Records from a collection:
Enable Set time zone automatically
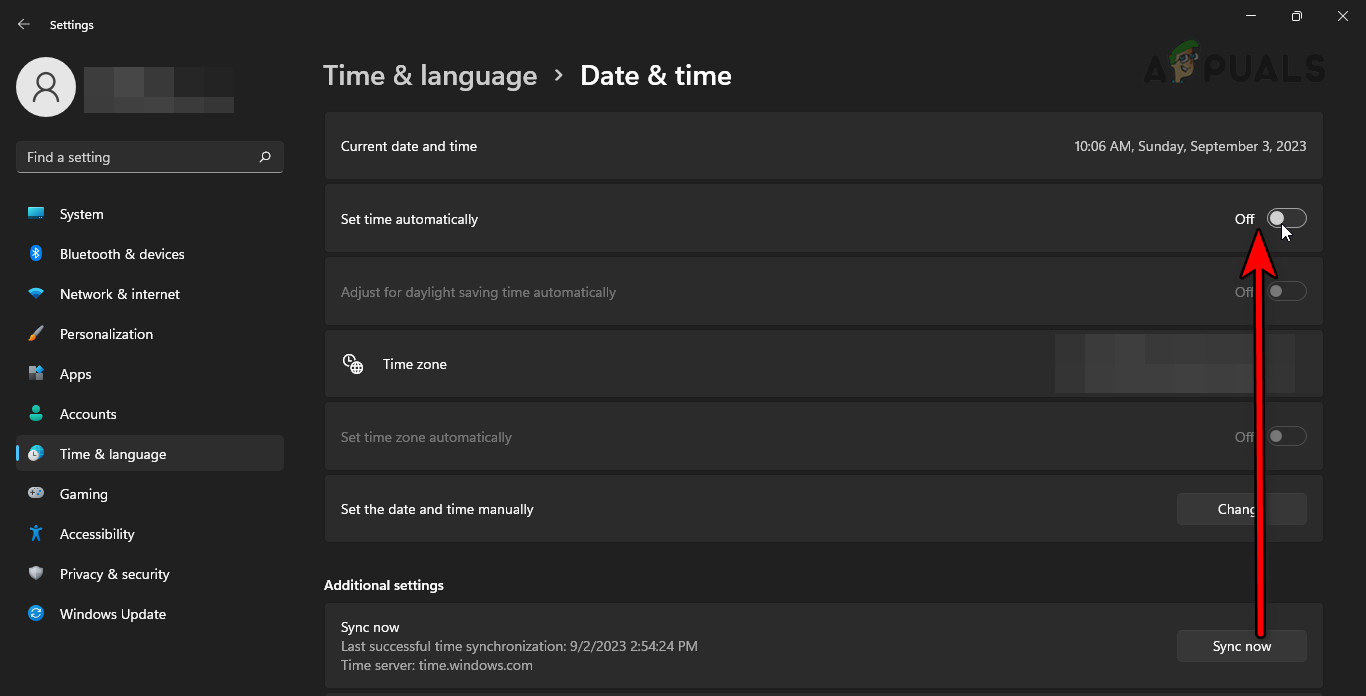[1286, 435]
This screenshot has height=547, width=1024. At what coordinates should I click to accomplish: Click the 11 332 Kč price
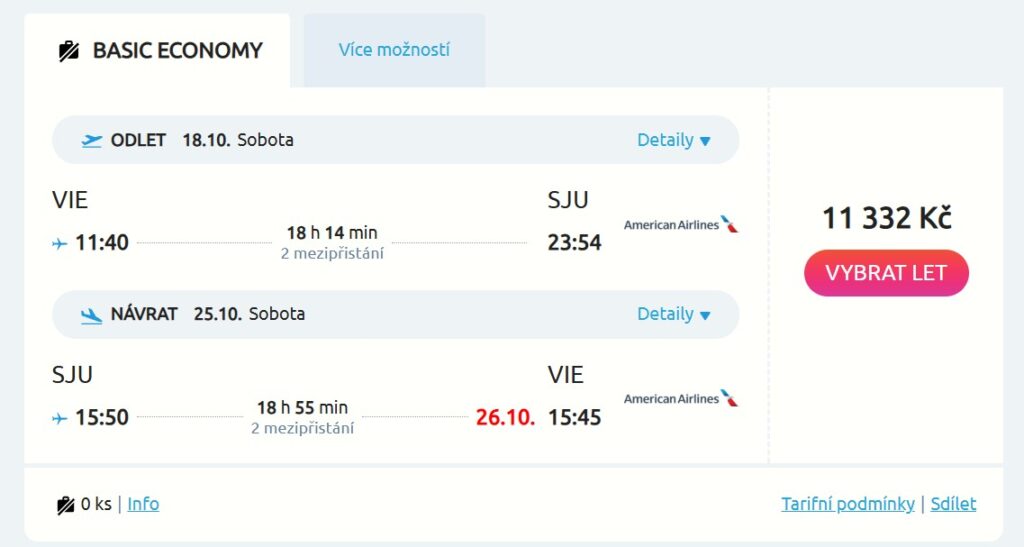click(886, 218)
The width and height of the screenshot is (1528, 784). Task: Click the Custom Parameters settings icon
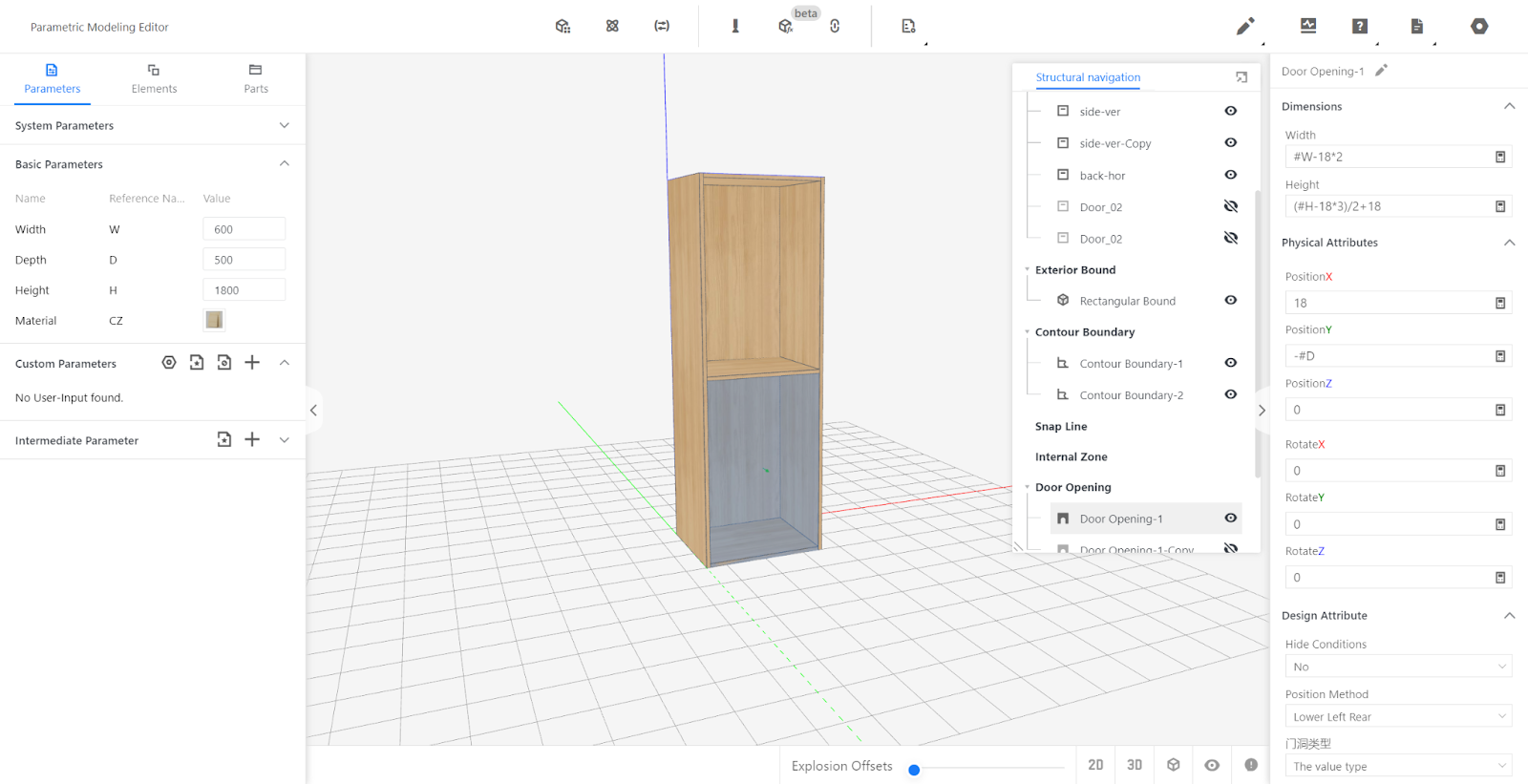pos(169,363)

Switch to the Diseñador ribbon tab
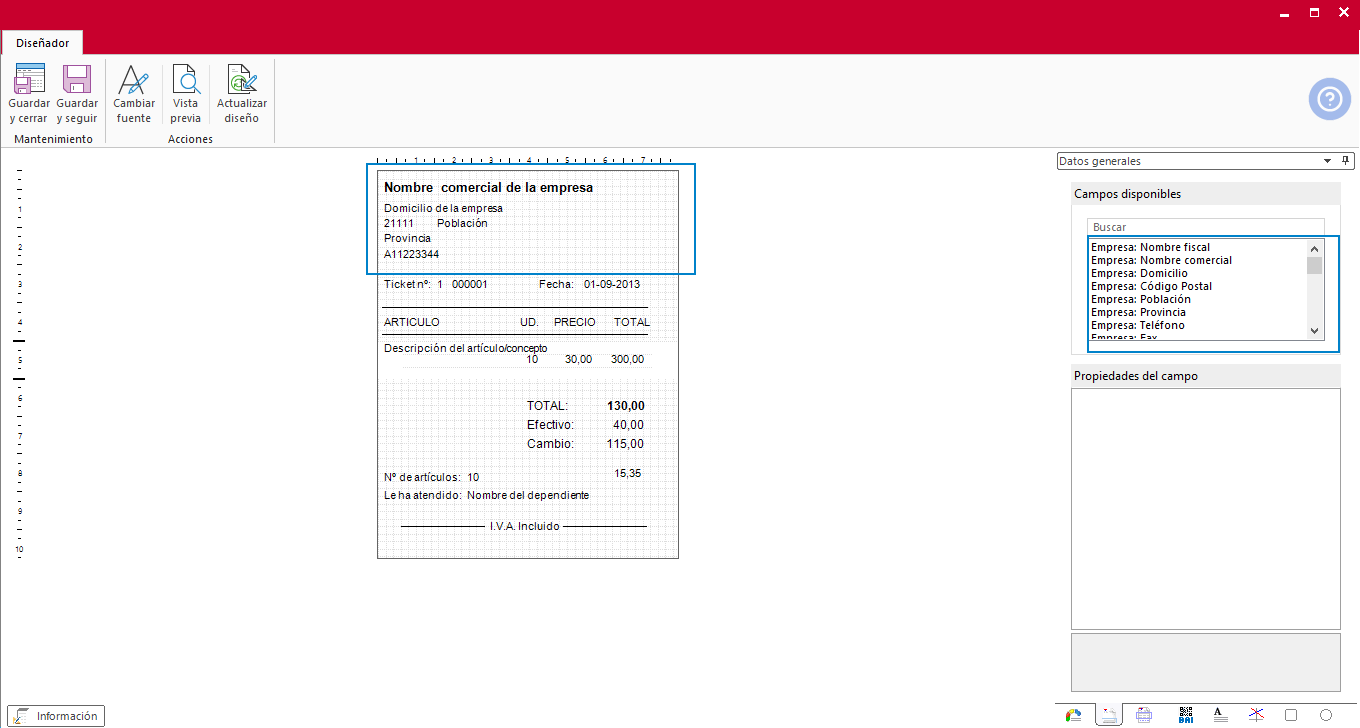click(42, 43)
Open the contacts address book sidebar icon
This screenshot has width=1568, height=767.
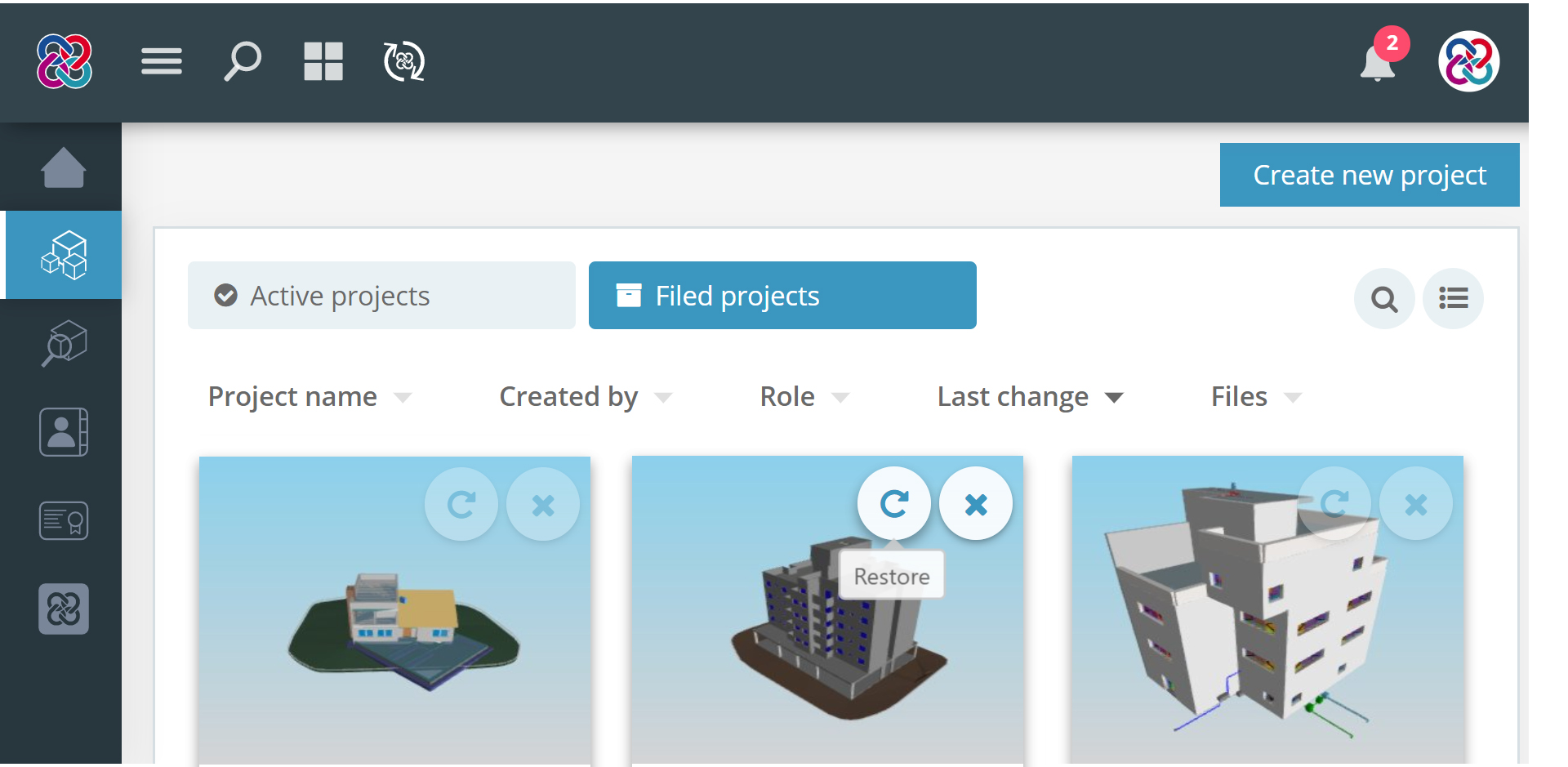(x=64, y=432)
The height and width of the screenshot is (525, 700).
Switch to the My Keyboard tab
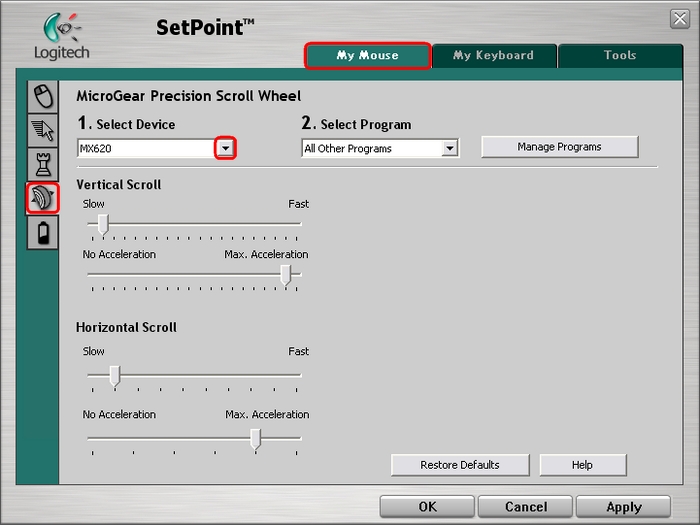coord(493,55)

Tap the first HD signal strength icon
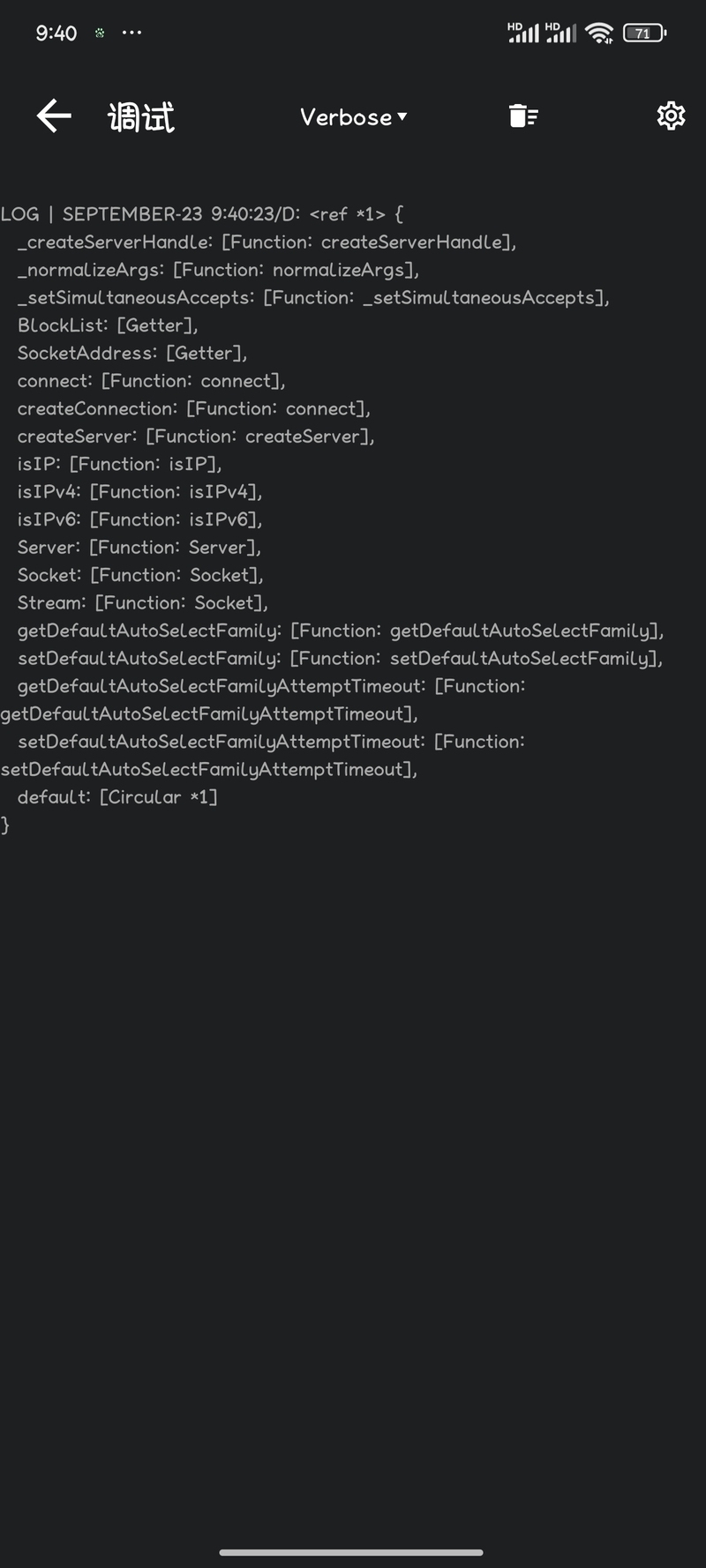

### Required work
The entries are to be written out again exactly, without their pictures.

### Completed task
Enable Set time zone automatically
[1286, 435]
This screenshot has height=547, width=1024. At what coordinates should I click to accomplish: Click the 11 332 Kč price
click(886, 218)
The width and height of the screenshot is (1528, 784). Task: Click the Custom Parameters settings icon
pos(169,363)

Switch to the Diseñador ribbon tab
click(42, 43)
Open the contacts address book sidebar icon
This screenshot has width=1568, height=767.
(x=64, y=432)
The height and width of the screenshot is (525, 700).
Switch to the My Keyboard tab
coord(493,55)

Tap the first HD signal strength icon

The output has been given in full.